* **DESCRIPTION OF THE TASK**:
All that is wanted is a word-for-word copy of the data from its first line to the line containing "話題のイベント「マーベル展」に行ってきた (39, 1802)", both included.

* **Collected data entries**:
....................

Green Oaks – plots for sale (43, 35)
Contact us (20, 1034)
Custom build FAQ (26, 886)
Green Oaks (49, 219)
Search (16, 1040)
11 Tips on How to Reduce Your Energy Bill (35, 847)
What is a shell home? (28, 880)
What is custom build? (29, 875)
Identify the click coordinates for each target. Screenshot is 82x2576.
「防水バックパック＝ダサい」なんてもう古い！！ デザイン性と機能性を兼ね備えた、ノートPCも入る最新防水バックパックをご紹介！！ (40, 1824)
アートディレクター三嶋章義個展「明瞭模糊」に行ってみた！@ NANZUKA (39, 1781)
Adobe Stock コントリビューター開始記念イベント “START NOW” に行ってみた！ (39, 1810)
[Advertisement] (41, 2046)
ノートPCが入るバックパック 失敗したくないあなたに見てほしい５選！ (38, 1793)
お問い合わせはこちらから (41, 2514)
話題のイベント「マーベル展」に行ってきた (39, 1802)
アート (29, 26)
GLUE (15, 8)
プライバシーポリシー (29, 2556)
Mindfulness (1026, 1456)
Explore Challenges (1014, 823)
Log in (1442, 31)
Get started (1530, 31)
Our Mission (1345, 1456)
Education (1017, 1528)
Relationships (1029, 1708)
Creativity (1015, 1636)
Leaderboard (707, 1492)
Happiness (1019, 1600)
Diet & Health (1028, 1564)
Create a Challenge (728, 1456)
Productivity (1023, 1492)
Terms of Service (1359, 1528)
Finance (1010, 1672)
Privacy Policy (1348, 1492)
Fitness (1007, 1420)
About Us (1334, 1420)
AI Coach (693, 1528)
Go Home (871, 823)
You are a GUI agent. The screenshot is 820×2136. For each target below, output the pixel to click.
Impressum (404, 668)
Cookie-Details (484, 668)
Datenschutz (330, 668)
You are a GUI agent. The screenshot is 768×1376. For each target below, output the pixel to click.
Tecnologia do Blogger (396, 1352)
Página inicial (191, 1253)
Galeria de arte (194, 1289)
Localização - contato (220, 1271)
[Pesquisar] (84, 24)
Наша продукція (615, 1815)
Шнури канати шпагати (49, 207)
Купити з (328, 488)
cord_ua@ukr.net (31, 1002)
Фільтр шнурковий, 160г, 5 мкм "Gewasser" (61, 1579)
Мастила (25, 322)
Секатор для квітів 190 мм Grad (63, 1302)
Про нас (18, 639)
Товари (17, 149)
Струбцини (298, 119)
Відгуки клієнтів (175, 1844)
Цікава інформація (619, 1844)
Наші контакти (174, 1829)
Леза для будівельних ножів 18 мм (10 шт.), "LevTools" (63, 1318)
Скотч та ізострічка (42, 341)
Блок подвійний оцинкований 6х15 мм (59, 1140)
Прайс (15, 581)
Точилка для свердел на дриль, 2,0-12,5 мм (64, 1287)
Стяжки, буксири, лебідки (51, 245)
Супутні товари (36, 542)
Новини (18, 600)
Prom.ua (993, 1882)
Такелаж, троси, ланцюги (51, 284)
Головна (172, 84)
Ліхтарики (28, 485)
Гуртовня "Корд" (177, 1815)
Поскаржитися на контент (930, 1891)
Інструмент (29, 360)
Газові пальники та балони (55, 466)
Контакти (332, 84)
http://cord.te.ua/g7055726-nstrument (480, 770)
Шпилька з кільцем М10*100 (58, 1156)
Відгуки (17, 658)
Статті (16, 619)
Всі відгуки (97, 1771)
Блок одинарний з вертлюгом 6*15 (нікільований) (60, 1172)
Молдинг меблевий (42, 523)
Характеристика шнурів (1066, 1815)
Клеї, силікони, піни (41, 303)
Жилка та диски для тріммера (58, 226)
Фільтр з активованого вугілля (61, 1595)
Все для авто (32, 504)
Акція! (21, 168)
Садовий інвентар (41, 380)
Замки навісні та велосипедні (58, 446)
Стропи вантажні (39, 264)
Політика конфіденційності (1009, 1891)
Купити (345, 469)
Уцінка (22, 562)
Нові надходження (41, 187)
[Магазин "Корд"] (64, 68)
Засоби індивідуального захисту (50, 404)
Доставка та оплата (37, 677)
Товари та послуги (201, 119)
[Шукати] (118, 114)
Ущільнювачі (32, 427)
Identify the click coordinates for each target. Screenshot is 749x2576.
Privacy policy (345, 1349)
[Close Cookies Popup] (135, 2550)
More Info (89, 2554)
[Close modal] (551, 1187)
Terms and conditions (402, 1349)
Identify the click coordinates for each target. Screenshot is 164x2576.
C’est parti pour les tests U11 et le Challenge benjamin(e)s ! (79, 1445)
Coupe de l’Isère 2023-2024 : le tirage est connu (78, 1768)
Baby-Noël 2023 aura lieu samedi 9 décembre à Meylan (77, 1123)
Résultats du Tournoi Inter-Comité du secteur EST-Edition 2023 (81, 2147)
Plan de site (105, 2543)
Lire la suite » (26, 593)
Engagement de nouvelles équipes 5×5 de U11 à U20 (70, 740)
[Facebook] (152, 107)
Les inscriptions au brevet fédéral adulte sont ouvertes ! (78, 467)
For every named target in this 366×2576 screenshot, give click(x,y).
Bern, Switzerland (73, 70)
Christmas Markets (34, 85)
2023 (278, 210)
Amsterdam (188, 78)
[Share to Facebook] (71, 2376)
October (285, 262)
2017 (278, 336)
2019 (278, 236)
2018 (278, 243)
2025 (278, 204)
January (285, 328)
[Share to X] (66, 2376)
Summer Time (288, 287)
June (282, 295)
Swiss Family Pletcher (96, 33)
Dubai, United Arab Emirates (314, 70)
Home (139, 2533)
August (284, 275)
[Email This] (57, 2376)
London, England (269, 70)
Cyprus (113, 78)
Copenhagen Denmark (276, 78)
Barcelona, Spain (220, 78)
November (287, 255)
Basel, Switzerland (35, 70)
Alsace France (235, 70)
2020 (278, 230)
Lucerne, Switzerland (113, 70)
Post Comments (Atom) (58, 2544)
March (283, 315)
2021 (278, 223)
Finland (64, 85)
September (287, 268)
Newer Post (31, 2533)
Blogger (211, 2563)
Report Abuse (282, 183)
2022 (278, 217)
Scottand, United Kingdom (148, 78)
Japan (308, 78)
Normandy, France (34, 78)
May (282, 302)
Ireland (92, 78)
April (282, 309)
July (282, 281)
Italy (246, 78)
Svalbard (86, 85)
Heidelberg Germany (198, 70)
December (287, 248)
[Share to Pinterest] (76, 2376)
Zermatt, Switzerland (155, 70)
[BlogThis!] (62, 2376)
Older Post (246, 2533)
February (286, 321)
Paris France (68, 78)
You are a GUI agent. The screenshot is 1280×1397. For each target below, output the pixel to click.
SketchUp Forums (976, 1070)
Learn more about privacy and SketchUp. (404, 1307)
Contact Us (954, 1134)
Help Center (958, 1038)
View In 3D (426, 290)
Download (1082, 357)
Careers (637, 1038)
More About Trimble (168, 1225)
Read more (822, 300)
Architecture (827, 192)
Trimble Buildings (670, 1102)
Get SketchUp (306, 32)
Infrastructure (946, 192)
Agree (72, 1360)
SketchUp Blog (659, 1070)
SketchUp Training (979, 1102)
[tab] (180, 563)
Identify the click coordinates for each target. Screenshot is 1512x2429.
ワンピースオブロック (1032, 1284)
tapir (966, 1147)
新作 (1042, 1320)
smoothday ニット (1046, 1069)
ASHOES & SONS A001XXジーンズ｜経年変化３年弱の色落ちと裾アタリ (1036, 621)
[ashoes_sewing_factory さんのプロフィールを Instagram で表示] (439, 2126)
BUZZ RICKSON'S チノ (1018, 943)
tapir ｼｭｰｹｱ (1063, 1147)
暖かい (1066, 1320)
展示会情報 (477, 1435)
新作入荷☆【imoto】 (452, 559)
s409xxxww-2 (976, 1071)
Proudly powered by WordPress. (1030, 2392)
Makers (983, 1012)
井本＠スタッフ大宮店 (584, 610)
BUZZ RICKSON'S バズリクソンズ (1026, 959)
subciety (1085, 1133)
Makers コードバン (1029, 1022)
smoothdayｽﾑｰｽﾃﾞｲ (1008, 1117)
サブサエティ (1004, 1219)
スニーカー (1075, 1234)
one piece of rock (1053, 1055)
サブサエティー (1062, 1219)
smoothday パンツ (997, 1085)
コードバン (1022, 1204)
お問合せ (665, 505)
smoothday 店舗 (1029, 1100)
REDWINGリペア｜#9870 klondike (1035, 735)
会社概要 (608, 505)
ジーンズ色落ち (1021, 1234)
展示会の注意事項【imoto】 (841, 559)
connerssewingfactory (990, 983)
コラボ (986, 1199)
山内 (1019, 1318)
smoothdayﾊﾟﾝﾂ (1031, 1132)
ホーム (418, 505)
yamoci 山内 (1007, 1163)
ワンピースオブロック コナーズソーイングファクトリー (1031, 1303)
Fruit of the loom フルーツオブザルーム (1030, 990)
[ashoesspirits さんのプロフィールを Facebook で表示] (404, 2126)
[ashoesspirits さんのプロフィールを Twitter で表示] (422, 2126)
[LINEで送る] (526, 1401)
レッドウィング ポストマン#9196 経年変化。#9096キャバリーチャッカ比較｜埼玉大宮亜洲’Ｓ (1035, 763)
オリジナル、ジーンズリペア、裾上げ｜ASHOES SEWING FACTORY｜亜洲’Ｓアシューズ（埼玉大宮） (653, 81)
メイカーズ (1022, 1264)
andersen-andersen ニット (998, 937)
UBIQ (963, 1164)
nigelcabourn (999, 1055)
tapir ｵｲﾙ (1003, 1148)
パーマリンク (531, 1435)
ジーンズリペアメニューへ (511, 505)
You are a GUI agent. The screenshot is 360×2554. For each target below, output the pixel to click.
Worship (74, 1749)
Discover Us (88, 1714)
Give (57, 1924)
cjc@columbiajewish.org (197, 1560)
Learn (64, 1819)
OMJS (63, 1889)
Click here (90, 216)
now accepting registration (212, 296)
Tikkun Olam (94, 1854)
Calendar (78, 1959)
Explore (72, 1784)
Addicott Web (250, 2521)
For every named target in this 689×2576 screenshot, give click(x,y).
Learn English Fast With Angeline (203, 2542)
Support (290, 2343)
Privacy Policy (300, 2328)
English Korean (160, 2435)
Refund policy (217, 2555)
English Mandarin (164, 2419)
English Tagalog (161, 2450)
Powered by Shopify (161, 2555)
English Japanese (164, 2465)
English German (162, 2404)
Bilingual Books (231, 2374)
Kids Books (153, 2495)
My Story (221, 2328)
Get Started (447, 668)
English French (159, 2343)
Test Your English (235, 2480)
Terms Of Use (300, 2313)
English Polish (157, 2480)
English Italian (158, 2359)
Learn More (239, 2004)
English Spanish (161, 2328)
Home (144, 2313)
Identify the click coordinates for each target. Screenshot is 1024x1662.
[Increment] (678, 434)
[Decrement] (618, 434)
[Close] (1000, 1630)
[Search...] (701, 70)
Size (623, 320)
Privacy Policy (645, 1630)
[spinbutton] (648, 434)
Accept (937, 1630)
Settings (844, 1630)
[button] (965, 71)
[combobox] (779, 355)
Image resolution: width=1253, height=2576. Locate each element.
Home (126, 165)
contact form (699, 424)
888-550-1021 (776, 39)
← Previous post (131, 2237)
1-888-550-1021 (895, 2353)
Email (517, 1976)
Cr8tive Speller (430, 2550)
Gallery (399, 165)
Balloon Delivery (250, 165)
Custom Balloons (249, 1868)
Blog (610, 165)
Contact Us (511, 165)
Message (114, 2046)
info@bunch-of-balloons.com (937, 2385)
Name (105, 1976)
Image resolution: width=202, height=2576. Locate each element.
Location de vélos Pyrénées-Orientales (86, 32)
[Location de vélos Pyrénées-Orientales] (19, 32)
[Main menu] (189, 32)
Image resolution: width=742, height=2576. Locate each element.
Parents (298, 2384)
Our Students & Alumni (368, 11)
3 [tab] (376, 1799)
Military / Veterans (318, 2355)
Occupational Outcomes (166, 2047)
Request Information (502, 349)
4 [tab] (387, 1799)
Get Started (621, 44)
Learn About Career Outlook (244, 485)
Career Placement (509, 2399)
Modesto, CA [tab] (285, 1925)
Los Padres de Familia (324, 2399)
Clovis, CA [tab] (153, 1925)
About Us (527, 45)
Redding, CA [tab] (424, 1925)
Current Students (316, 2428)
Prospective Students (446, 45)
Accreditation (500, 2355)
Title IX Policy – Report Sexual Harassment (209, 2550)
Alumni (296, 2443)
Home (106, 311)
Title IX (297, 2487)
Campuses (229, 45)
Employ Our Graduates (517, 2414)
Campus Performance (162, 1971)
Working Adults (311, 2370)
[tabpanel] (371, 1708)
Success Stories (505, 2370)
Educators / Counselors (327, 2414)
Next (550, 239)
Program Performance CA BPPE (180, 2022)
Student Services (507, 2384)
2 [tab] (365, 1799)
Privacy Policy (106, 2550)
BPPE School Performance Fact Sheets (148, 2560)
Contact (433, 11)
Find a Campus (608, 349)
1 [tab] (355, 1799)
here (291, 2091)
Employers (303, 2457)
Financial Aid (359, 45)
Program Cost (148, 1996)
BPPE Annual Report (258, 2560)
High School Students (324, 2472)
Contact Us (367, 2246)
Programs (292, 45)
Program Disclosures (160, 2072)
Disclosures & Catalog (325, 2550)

....................

* **RESULT BELOW**:
Green Oaks – plots for sale (43, 35)
Contact us (20, 1034)
Custom build FAQ (26, 886)
Green Oaks (49, 219)
Search (16, 1040)
11 Tips on How to Reduce Your Energy Bill (35, 847)
What is a shell home? (28, 880)
What is custom build? (29, 875)
Identify the click coordinates for each target. Screenshot is 82x2576.
「防水バックパック＝ダサい」なんてもう古い！！ デザイン性と機能性を兼ね備えた、ノートPCも入る最新防水バックパックをご紹介！！ (40, 1824)
アートディレクター三嶋章義個展「明瞭模糊」に行ってみた！@ NANZUKA (39, 1781)
Adobe Stock コントリビューター開始記念イベント “START NOW” に行ってみた！ (39, 1810)
[Advertisement] (41, 2046)
ノートPCが入るバックパック 失敗したくないあなたに見てほしい５選！ (38, 1793)
お問い合わせはこちらから (41, 2514)
話題のイベント「マーベル展」に行ってきた (39, 1802)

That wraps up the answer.